Présentation : Nicole Ameline
« Le
futur se construit » ; « le Grand Paris est une
opportunité
extraordinaire pour les deux régions et pour le Pays d’Auge ».
« Cette région (laquelle ?) a toujours su dans son histoire profiter
de la Région parisienne ». (rappel de l’effort de
déconcentration
des années 1980 avec l’arrivée du Ganil par exemple...). « La
Basse et la Haute Normandie doivent s’allier ». Sinon, pas
de projet donc pas de poids suffisant pour obtenir le TGV normand. C’est
maintenant qu’il faut décider.

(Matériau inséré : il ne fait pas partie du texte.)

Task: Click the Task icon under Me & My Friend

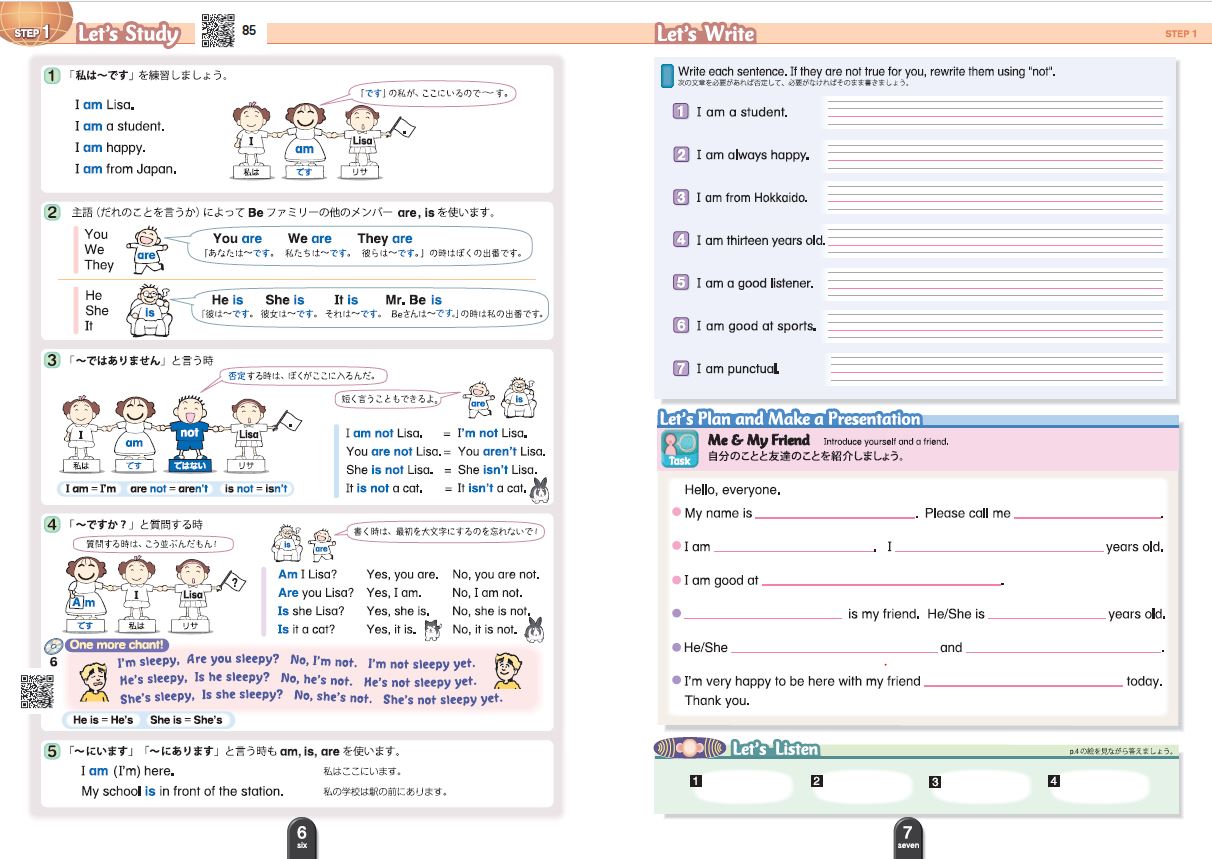Action: tap(678, 449)
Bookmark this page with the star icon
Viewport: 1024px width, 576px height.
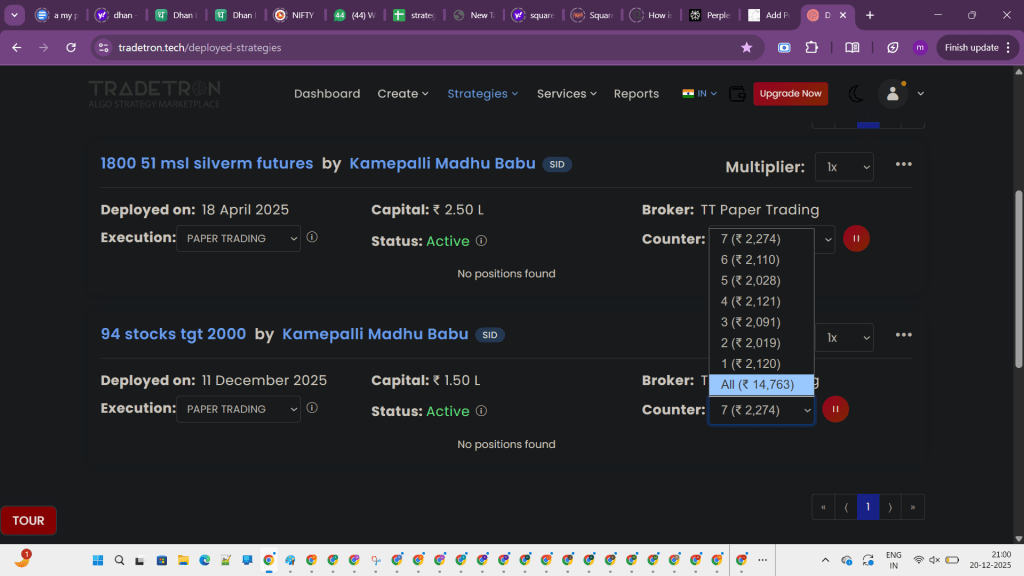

Il ne faut pas passer à côté de
notre développement futur. « C’est un projet régional Haut
et Bas normand qui justifiera le projet de TGV pas l’inverse ! ».
« Il faut les deux régions réunies pour défendre un projet de l’estuaire
normand ». (ndlr : route du Grand Paris ou chemin de Damas ? La
conversion et la profession de foi de Nicole Ameline sont
saisissantes...)
Introduction : Jean Lévèque
Il faut rappeler avant toute chose la continuité historique, ouvrir le champ des questions et réfléchir véritablement au devenir de « l’espace normand ».
Tout d’abord un constat :
Le projet « Grumbach » d’un Grand Paris maritime est « une onde de choc » qui met ici tous les décideurs en mouvement : ça oblige à réfléchir enfin sur l’avenir (ndlr : cela fait agir les plus lucides et cela fait peur aux imbéciles...). Le fleuve, la mer, l’avenir du Havre, donc l’avenir de la Normandie...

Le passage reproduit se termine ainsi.